Problem to work on
Look through the data below for the line with "Task: Open the" and the line with "the Mia Jenny", then output those two and all lines in between, exactly as written.

Record extracts
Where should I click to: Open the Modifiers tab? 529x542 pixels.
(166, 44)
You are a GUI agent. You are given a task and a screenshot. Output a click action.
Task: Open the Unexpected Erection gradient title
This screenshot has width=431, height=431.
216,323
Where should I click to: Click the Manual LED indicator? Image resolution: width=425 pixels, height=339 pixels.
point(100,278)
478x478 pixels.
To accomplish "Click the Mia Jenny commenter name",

--

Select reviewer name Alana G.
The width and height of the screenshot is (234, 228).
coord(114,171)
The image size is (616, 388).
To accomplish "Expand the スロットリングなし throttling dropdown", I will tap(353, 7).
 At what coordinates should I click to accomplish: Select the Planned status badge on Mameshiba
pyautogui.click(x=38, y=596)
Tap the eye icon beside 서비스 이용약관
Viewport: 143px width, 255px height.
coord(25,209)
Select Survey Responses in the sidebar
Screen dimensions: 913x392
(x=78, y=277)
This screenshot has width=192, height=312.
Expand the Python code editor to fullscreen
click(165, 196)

Exercise result
Task: Open the Unexpected Erection gradient title
This screenshot has width=431, height=431.
216,323
Where should I click to: Click the Manual LED indicator? Image resolution: width=425 pixels, height=339 pixels.
point(100,278)
478x478 pixels.
To accomplish "Click the Mia Jenny commenter name",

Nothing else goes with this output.